Report: Russian Banking Malware Code Now on Sale
Boston-based Trusteer is reporting that it has found multiple instances of sellers operating in Russian underground criminal forums offering what they claim is the source code for Carberp, the Trojan software used to target financial institution accounts.
Some sellers, said Etay Maor, a Trusteer executive, are offering what they claim is the Carberp source code for $5,000.
Another seller, believed to be credible within the Russian malware community, is offering his version of the source code for $50,000.
Carberp, which has been in circulation for about three years, has been described as “ingenious” in its approach to hiding itself on infected computers.
Experts said the situation on the Russian message boards is volatile and could track what happened a few years ago when at the end the Zeus source code was simply leaked.

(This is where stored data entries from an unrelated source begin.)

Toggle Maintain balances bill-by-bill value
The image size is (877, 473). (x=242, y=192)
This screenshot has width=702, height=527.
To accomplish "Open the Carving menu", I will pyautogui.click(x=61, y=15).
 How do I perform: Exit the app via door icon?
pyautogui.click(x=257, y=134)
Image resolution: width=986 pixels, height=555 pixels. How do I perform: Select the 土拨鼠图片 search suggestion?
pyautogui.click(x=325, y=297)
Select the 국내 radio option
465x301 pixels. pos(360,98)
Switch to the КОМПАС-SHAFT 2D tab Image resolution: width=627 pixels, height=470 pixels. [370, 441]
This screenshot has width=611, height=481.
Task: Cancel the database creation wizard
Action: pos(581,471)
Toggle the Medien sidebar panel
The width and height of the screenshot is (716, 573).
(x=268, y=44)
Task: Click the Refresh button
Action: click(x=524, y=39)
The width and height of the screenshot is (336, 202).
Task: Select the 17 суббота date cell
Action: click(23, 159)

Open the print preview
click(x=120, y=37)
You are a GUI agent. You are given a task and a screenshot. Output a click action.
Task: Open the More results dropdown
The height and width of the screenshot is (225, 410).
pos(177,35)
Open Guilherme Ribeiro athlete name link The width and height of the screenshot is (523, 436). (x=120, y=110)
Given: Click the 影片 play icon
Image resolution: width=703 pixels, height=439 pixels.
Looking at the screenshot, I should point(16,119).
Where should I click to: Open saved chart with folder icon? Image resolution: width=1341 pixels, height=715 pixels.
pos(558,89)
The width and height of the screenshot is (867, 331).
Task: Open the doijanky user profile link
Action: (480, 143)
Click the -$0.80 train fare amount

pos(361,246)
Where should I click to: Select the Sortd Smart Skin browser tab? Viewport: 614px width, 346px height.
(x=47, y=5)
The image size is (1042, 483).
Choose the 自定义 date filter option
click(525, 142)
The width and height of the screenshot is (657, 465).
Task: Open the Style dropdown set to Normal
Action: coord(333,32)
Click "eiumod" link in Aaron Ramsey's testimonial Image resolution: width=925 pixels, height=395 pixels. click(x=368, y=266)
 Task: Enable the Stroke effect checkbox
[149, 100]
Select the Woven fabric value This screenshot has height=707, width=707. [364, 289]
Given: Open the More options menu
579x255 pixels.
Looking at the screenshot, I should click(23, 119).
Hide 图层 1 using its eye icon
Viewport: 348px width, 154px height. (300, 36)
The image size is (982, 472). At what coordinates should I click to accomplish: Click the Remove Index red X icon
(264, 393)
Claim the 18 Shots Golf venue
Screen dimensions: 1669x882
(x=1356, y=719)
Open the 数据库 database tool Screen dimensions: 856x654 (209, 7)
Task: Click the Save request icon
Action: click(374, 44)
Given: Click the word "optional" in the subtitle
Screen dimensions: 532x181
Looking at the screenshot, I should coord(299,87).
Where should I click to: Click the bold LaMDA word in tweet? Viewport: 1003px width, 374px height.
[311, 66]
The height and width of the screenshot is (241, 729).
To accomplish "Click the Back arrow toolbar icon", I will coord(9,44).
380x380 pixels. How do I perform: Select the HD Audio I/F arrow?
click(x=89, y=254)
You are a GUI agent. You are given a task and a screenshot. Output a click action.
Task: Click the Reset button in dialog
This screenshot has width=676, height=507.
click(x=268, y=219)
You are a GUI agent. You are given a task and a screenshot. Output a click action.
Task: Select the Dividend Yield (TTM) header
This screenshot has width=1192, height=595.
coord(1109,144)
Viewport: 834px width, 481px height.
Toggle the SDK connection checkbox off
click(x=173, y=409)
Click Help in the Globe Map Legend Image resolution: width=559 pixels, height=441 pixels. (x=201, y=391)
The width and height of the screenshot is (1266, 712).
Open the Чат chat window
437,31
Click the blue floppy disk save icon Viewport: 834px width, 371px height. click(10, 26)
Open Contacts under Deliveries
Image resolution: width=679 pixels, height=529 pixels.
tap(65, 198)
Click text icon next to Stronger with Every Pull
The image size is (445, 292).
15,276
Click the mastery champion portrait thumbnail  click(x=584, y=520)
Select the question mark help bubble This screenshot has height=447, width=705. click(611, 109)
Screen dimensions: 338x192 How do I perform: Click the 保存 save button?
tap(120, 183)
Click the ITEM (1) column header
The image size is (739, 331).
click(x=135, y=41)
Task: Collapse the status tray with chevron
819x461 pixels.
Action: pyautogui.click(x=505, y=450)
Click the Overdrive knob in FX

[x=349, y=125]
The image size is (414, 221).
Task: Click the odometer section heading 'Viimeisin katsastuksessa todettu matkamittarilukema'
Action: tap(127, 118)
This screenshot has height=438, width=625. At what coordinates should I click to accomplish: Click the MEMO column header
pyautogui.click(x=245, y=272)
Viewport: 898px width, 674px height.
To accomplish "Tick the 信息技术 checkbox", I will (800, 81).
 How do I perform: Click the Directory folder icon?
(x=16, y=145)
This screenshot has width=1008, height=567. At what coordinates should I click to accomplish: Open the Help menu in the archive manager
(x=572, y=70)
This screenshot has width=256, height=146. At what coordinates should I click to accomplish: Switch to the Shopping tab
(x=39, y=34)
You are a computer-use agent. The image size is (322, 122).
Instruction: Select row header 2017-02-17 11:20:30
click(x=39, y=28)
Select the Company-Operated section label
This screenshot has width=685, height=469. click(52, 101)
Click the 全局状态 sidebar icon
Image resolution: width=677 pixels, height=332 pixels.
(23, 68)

The same could happen with Carberp.
Theories abound about why the source code is for sale. Some say that because Carberp has variants that prey on Russian and Ukrainian banks – unlike many other Eastern European malware strains which typically follow a no local crime policy – its authors may suddenly be feeling very high heat from local law enforcement and/or banking interests.
At Trusteer, Maor said he was inclined to believe the sale was triggered by internal bad blood among criminals and a deal gone bad. “There is no honor among these thieves,” he said.
Potential buyers need a high level of computing skills in order to monetize this purchase, stressed Maor, who added that whoever buys it “intends to make money. They are not buying Carberp to put it in a museum.”
They are not buying Carberp to put it in a museum."
Perhaps more worrisome is that many experts believe that Carberp is for sale because the criminals behind it have something better in the works so, in effect, they are selling off distressed merchandise.
The other worry is that as versions of Carberp proliferate, this likely will trigger development of more kits to attack more financial institutions.